I’ve been on a mini hiatus from the blogosphere again. Totally unintended though. Well, it’s because I haven’t exactly been in the best headspace lately. I’ve been worrying about my life (not for my life, I’m not in danger thank God). A lot. And particularly the kind of worry that begins with the question, “What if this (insert situation name here) fails?”
Totally disgregarding Matthew 6:25-34. You know, that do not worry passage.
In fact I’ve gone and done just the exact opposite. All week long for the past couple of weeks, I’ve jumped back and forth many plans in my mind and found peace in none. Many of them sound like backup plans for possible failures in my current endeavours.
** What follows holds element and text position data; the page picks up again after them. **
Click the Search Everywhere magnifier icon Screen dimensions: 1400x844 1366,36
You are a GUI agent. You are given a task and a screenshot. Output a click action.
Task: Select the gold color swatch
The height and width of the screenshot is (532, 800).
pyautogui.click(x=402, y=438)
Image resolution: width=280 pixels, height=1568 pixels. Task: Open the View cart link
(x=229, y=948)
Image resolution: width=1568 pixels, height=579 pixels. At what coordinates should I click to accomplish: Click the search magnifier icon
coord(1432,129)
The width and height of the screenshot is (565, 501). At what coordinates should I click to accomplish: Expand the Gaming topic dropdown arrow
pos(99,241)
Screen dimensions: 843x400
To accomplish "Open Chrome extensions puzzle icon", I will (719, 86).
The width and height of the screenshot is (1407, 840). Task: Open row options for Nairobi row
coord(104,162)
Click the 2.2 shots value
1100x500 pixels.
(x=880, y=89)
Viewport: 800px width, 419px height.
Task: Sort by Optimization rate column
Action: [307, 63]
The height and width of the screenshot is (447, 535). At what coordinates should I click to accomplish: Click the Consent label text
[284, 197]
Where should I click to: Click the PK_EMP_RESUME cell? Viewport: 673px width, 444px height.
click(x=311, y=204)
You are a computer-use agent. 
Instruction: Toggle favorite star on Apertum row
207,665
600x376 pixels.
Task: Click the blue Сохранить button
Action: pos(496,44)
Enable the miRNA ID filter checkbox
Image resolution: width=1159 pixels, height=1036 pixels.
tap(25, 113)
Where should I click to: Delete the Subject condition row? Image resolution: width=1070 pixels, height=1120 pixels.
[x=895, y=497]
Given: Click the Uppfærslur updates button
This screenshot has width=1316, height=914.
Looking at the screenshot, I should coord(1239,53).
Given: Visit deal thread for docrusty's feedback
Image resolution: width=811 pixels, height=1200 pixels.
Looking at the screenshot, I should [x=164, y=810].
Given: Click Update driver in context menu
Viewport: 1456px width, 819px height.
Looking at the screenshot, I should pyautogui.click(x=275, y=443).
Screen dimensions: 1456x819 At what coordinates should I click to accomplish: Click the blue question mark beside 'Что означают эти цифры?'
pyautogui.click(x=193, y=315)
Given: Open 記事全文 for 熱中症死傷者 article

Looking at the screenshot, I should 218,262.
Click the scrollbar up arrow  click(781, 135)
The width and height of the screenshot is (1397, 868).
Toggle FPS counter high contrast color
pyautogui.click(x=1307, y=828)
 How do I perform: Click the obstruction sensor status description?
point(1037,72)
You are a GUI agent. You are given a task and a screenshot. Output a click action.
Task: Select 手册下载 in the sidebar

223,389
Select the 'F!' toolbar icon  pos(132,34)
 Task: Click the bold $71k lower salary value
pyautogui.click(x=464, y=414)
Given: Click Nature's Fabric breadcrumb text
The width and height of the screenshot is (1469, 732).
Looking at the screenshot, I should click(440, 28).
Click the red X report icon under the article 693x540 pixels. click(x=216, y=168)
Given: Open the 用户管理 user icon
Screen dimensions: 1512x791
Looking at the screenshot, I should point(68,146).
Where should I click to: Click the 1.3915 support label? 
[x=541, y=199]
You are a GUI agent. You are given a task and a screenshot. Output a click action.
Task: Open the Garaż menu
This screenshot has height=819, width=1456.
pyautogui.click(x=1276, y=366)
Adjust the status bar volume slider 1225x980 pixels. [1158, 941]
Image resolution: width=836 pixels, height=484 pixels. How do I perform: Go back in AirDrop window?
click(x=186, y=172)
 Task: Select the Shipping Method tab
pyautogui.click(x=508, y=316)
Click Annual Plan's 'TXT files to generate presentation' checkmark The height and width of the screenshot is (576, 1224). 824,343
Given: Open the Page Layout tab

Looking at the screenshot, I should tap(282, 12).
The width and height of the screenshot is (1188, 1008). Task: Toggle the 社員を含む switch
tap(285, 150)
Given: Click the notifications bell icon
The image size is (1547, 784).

I’ve even thought that if one day, I make a total flop of my current ministry work and have to leave, then perhaps I’ll venture into opening a cafe that doubles, no triples up as a bookshop plus florist plus art studio plus cozy music corner. Oh oops that’s quadruple upping. The plan is to set up this quadruple cafe thing, let it run and when it’s steady, I’ll finally be able to go do missions work overseas just like I’ve always sensed God calling me to in my long term future. Key caveat: without having to worry about income. I’ve also researched on how I can tap on eligibility to buy my own house using my CPF in 5 years’ time so that too can become side rolling income while I maintain my job.
And so this has sent me on a downward spiral in all kinds of ways and on multiple areas in my life. I don’t know why I felt such a need to carve elaborate backup plans, but I’m willing to bet it has something to do with excessive worry, and worry from a lack of trust in God. I truly don’t know the measure of my faith until God says to me, as if using a loudhailer and stopping me in my tracks, “You’ve gotta stop worrying and start trusting me!”
In yesterday’s dinner conversation with a friend, I found myself thinking aloud the same brand of worry in the area of friendships. With all my friendships, there always is the looming question in my mind: “What if this fails one day?” To that she said, “Where is God in this picture?” I managed to squeeze a tiny try of an answer last night, but today I’ve given it more thought.
As I reflect a little more today, I realise that I tend to build relationships up to a certain level of intimacy and when it reaches that point, I start to wonder how much further the friendship could go before something happens and the relationship sours. Long before anything even happens and unbeknownst to these dear, dear souls , I build safety barriers and find safety nets so that the crash wouldn’t be so hard-hitting if something really does happen to the friendship. Especially since becoming a ministry staff (where church friends are also the volunteers I “manage”), this has brought a new level of complication to relationships that I haven’t yet worked through. I began to doubt people’s sincerity and the strength of each relationship.
In this way of thinking, there’s very little room for hope and genuine love. There’s a whole lot of self-preservation and fear. I’m afraid of intimacy that demands my vulnerability and potentially getting hurt in the process. There’s worry rearing its ugly head again. The kind of worry that begins even where nothing has happened. I really need God on this one, to intervene in my mind, help me unlearn and relearn His approach to relationships. Gosh, how did Jesus love the disciples so dearly given that He knew for sure how they would desert and betray Him when push comes to shove? How did Jesus keep His head in a good headspace when the lines between ministry and personal life were blurred? Maybe it’s not about finding this elusive line that’s supposed to magically bring harmony and balance.
I’ve been hanging a banner of worry over my neck and that banner weighs a ton more than God would have me carry. That banner spells “inevitable disappointment in the future whether sooner or later” but I know in my heart of hearts that this is not how God designed me to approach life. I have trained myself to become a pragmatist in response to experiencing hurt in life, and while some pragmatism is beneficial since it increases wisdom, my pragmatism is tinged with the absence of hope. In this picture, where is my God in whom I hope?
Looking at another friend’s missions funding page this morning, I see a glimmer of God in my future, a thrill of hope. Before she left for her missions stint in South Africa (you go girl! So proud of you), she started a funding page that needed X amount of money. I’ve had the privilege of journeying her from the very start of this whole process – from conception to execution. I remember how I would see with my own eyes, funds rolling in online and offline. I saw how people would pass her envelopes and angbaos. In today’s page update, I saw that she had received funds waaayyyy exceeding what she stated she needed. When the missions stint was merely just a dream we were discussing, we never saw God on this day, a great big smile on his fatherly face giving her a nice thumbs-up and a knowing wink, knowing how He’s provided all the funds she needed with extra to spare.
Back to the topic on future plans – my one day maybe cafe (ooh One Day Cafe’s not a bad name!); my future missions tripping life, my future income churning house, my future whatever… I think dreams are good in and of themselves. And God has given us a great gift to be able to dream. But it’s far better to dream from a place of hope than because of fear. “Where is God in this picture?” is a far better question to ask than “what if this fails?”
God, show me where You are in all life’s pictures.